Passage for review:

Do No Harm 2.0
As I prepare each year for the National Patient Safety Foundation’s (NPSF) Patient Safety Congress, I look forward to the panel discussion that features members of the Lucian Leape Institute (LLI) discussing a current topic in a “town hall” format. The Congress was held last week (May 23–25) at the National Harbor complex near Washington, DC.
With my first cup of coffee early on Friday morning, prior to the LLI Town Hall opening plenary, I checked my email and took a quick look at a few listserves and other social media sites I hadn’t checked in a day or two. The world of patient safety and especially patient advocacy has a lively presence on social media these days, and last week was no exception. On Friday morning, I found strong statements from healthcare consumers about the need to engage patients in the patient safety movement and poignant stories told by patients and family members who have been harmed by preventable adverse events:
- ProPublica, a Pulitzer Prize-winning, independent, non-profit news organization, has established a Patient Harm Community Facebook page, which had 517 members early Fri. morning. For more about this community and ProPublica’s intentions, read Cheryl Clark’s column at HealthLeaders Media.
- On Wed., May 23, patient advocate and artist Regina Holliday took the Partnership for Patients to task on her Medical Advocacy blog for mishandling a planned, then cancelled meeting of its Patient and Family Engagement Network and subsequent webinar. In response, Regina has established a Facebook group called Partnership with Patients. By Fri. morning, 33 people had commented on her blog post, pledging themselves to her cause; 180 people had joined the Facebook group.
- Patient safety advocate Helen Haskell tweeted a link to Pauline Chen’s review on the New York Times’s health blog “Well” of “Love Alone,” a play about the emotional effects of a death caused by medical error.
These posts and articles convey intense and turbulent emotions, so I had to pull myself away when I realized it was nearly time for the LLI Town Hall plenary session to begin.

Data excerpts:
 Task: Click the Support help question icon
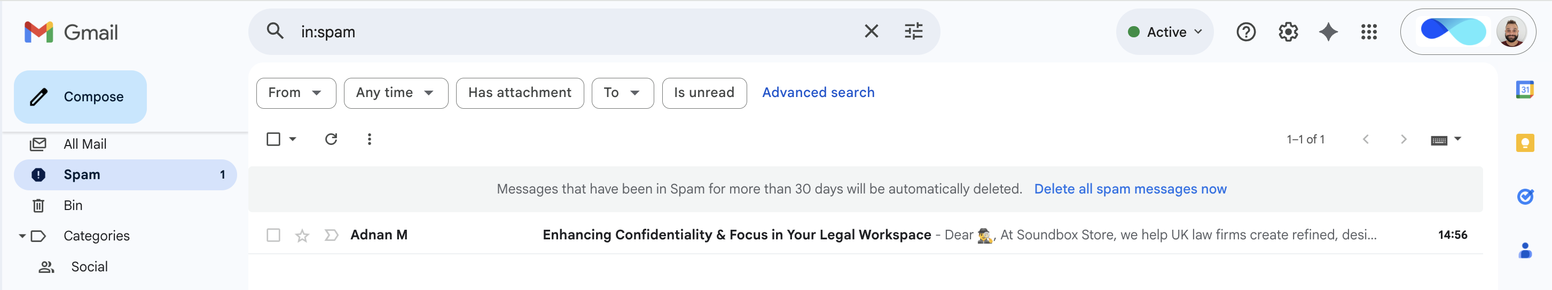click(x=1246, y=32)
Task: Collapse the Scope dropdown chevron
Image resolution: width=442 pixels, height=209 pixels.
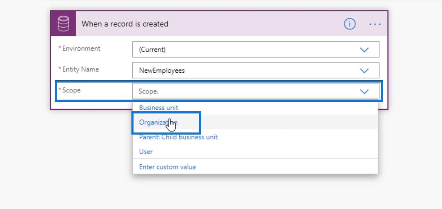Action: point(364,91)
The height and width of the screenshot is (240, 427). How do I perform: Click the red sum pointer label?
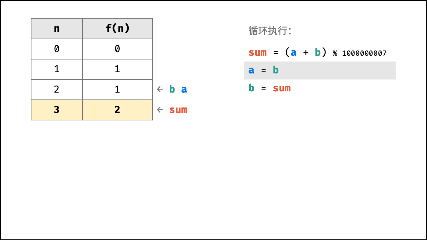[178, 110]
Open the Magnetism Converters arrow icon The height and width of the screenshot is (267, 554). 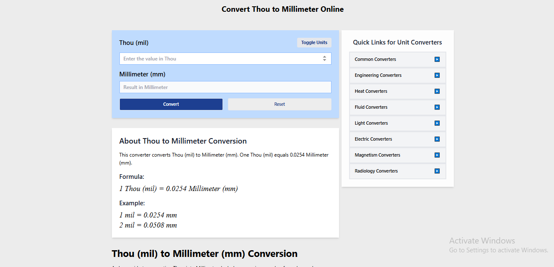437,155
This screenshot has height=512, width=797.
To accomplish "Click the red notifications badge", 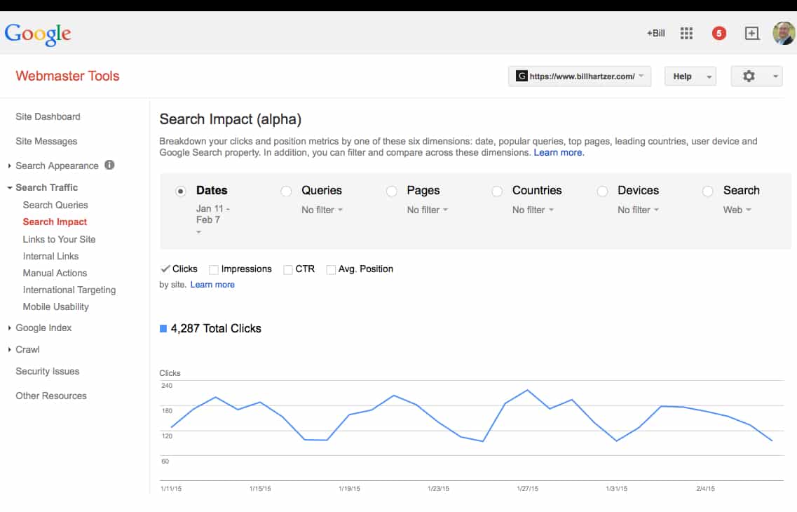I will click(x=718, y=33).
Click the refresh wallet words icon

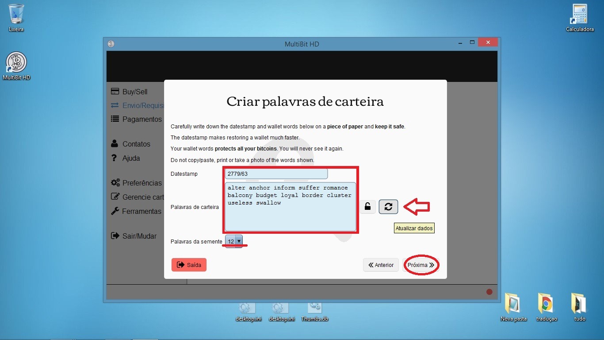tap(388, 207)
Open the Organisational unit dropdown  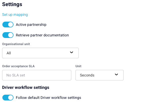[x=40, y=53]
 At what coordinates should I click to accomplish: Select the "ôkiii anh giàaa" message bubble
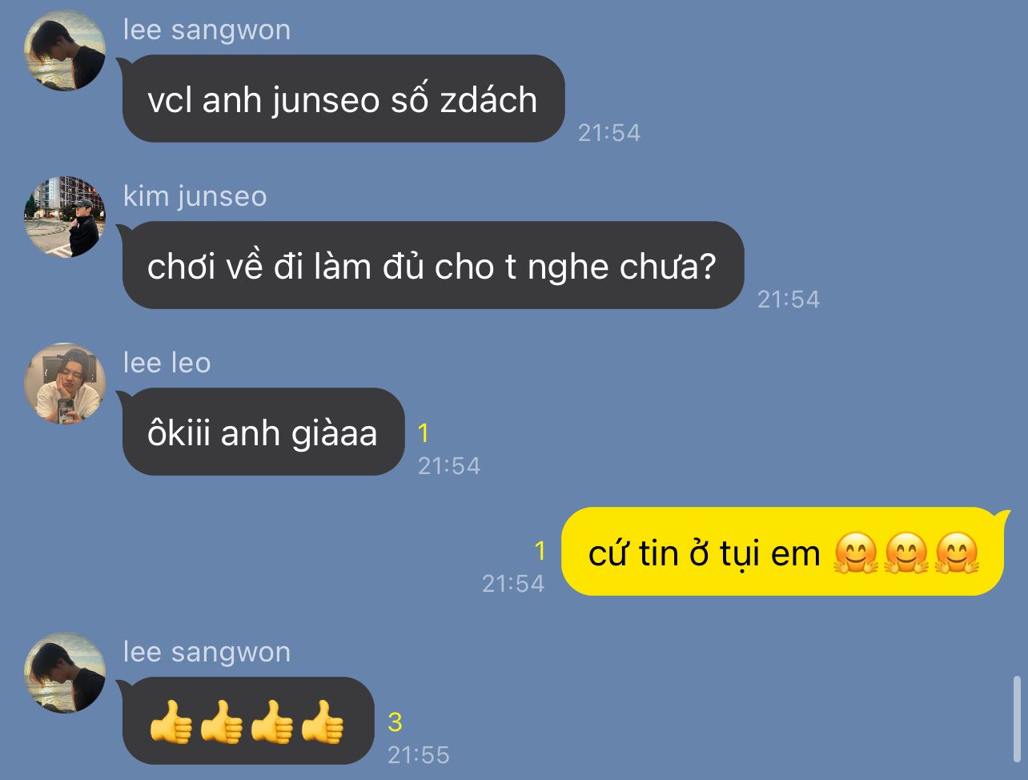[263, 432]
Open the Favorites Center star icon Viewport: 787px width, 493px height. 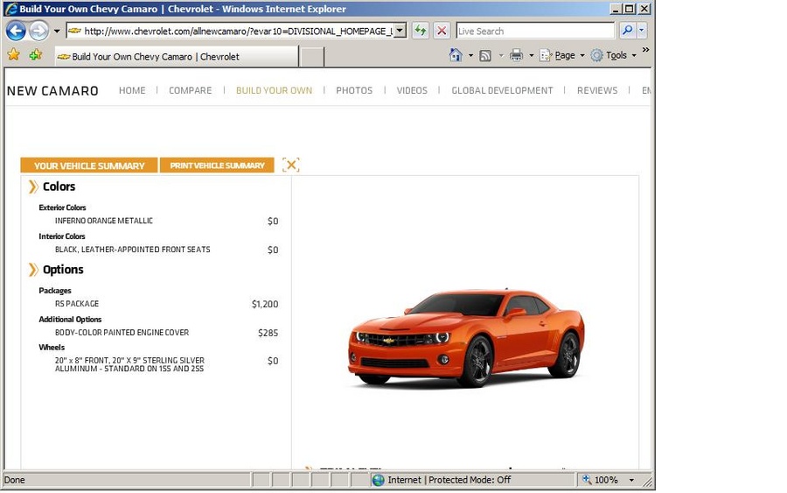click(x=13, y=55)
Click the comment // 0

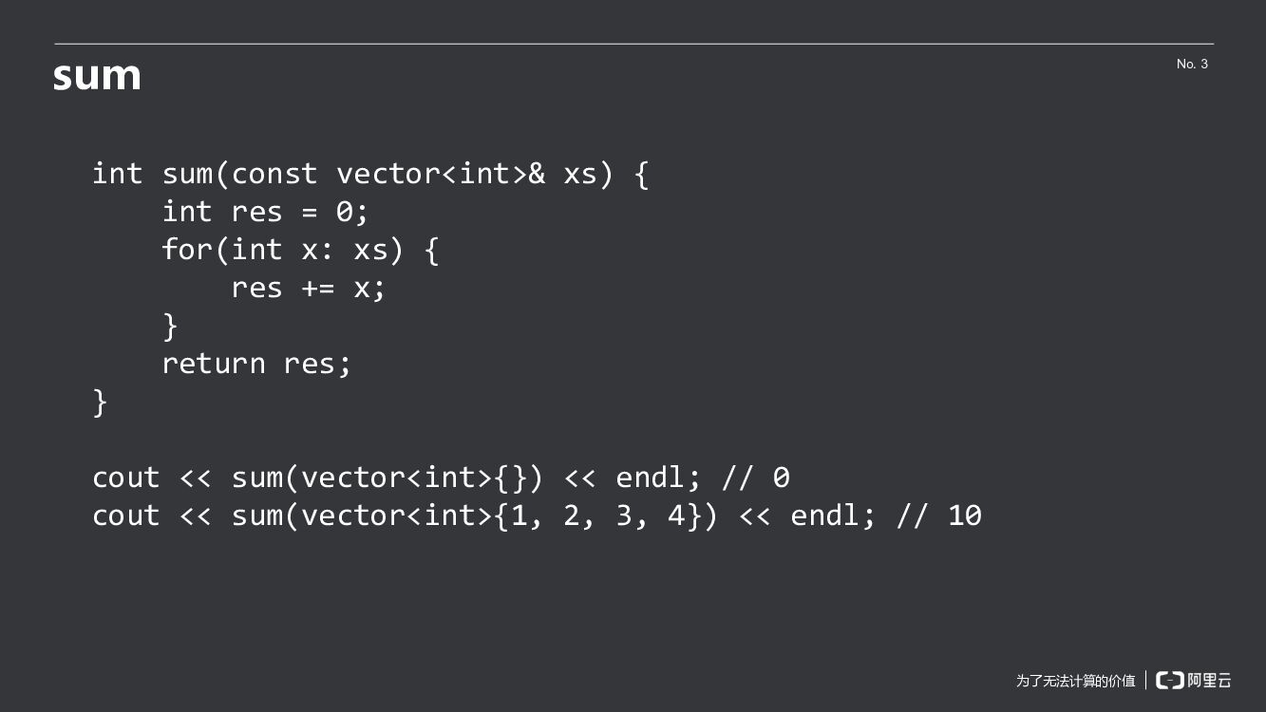coord(756,478)
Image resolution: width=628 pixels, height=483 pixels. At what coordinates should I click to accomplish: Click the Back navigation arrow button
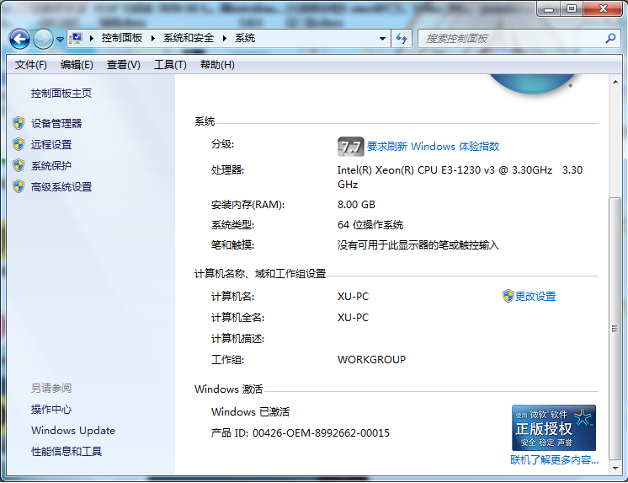(x=20, y=39)
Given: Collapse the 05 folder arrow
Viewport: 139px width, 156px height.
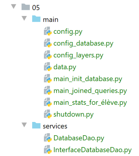Looking at the screenshot, I should (14, 6).
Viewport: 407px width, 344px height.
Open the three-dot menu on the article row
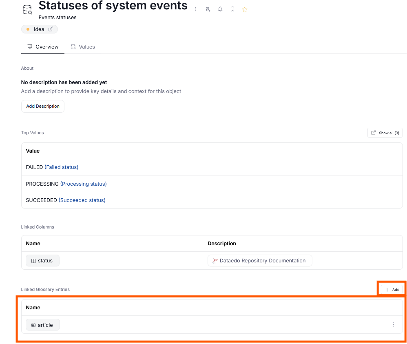click(393, 324)
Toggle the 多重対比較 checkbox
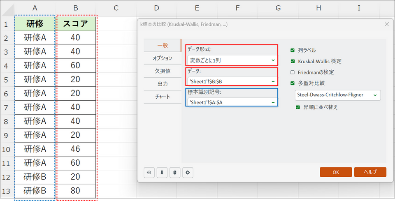Screen dimensions: 395x201 click(293, 83)
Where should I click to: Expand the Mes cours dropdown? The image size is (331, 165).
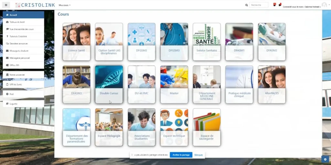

Assigned task A: In the patient safety post, switch "play" to "stage drama" and write out the stretch from "- Patient safety" through "session to begin.".
Assigned task B:
Answer these from the patient safety post:
(i) On what dates was the Congress held?
(ii) How many members did the Patient Harm Community Facebook page have early Friday morning?
(iii) By Friday morning, how many people had joined the Partnership with Patients Facebook group?
The data excerpts are separate material and are not part of the patient safety post.

Solution A:
- Patient safety advocate Helen Haskell tweeted a link to Pauline Chen’s review on the New York Times’s health blog “Well” of “Love Alone,” a stage drama about the emotional effects of a death caused by medical error.
These posts and articles convey intense and turbulent emotions, so I had to pull myself away when I realized it was nearly time for the LLI Town Hall plenary session to begin.

Solution B:
(i) May 23–25
(ii) 517
(iii) 180